◆ **THE TASK**: Would you retype the records below exactly as they appear?

◆ **DATASET CONTENT**:
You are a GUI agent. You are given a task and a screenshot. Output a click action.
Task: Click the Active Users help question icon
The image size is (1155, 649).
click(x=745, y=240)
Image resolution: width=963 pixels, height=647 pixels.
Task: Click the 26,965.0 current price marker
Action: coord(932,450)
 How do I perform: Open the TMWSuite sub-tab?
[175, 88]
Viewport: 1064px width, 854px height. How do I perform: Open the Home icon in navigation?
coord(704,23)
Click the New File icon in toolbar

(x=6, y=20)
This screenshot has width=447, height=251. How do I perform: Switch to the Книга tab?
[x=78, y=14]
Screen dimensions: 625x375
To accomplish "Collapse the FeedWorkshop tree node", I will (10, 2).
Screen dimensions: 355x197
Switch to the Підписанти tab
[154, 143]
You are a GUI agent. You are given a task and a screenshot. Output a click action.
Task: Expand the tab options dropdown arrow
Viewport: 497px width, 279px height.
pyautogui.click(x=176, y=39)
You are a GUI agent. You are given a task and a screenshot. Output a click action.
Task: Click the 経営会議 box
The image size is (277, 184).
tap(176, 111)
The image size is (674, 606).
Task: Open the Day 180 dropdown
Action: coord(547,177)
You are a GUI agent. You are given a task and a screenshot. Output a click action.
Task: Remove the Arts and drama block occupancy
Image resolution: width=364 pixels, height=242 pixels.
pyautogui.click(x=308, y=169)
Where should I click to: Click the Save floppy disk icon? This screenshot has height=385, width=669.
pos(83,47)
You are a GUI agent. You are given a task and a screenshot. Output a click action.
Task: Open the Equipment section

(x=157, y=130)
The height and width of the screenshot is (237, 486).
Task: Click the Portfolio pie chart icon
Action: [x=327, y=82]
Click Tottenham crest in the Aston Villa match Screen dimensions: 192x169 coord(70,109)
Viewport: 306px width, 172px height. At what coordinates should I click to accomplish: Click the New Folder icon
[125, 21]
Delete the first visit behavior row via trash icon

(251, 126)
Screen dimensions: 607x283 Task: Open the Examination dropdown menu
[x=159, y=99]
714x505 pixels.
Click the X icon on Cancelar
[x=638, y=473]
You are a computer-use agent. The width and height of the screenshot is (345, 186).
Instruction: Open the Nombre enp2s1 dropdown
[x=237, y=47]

◆ **ANSWER TO THIS EXERCISE**:
You are a GUI agent. You are given a task and a screenshot. Output a click action.
Task: Click the Active Users help question icon
The image size is (1155, 649).
click(x=745, y=240)
Image resolution: width=963 pixels, height=647 pixels.
Task: Click the 26,965.0 current price marker
Action: coord(932,450)
 How do I perform: Open the TMWSuite sub-tab?
[175, 88]
Viewport: 1064px width, 854px height. How do I perform: Open the Home icon in navigation?
coord(704,23)
Click the New File icon in toolbar

(x=6, y=20)
This screenshot has width=447, height=251. How do I perform: Switch to the Книга tab?
[x=78, y=14]
Screen dimensions: 625x375
To accomplish "Collapse the FeedWorkshop tree node", I will (10, 2).
Screen dimensions: 355x197
Switch to the Підписанти tab
[154, 143]
You are a GUI agent. You are given a task and a screenshot. Output a click action.
Task: Expand the tab options dropdown arrow
Viewport: 497px width, 279px height.
pyautogui.click(x=176, y=39)
You are a GUI agent. You are given a task and a screenshot. Output a click action.
Task: Click the 経営会議 box
The image size is (277, 184).
tap(176, 111)
The image size is (674, 606).
Task: Open the Day 180 dropdown
Action: coord(547,177)
You are a GUI agent. You are given a task and a screenshot. Output a click action.
Task: Remove the Arts and drama block occupancy
Image resolution: width=364 pixels, height=242 pixels.
pyautogui.click(x=308, y=169)
Where should I click to: Click the Save floppy disk icon? This screenshot has height=385, width=669.
pos(83,47)
You are a GUI agent. You are given a task and a screenshot. Output a click action.
Task: Open the Equipment section

(x=157, y=130)
The height and width of the screenshot is (237, 486).
Task: Click the Portfolio pie chart icon
Action: [x=327, y=82]
Click Tottenham crest in the Aston Villa match Screen dimensions: 192x169 coord(70,109)
Viewport: 306px width, 172px height. At what coordinates should I click to accomplish: Click the New Folder icon
[125, 21]
Delete the first visit behavior row via trash icon

(251, 126)
Screen dimensions: 607x283 Task: Open the Examination dropdown menu
[x=159, y=99]
714x505 pixels.
Click the X icon on Cancelar
[x=638, y=473]
You are a computer-use agent. The width and height of the screenshot is (345, 186).
Instruction: Open the Nombre enp2s1 dropdown
[x=237, y=47]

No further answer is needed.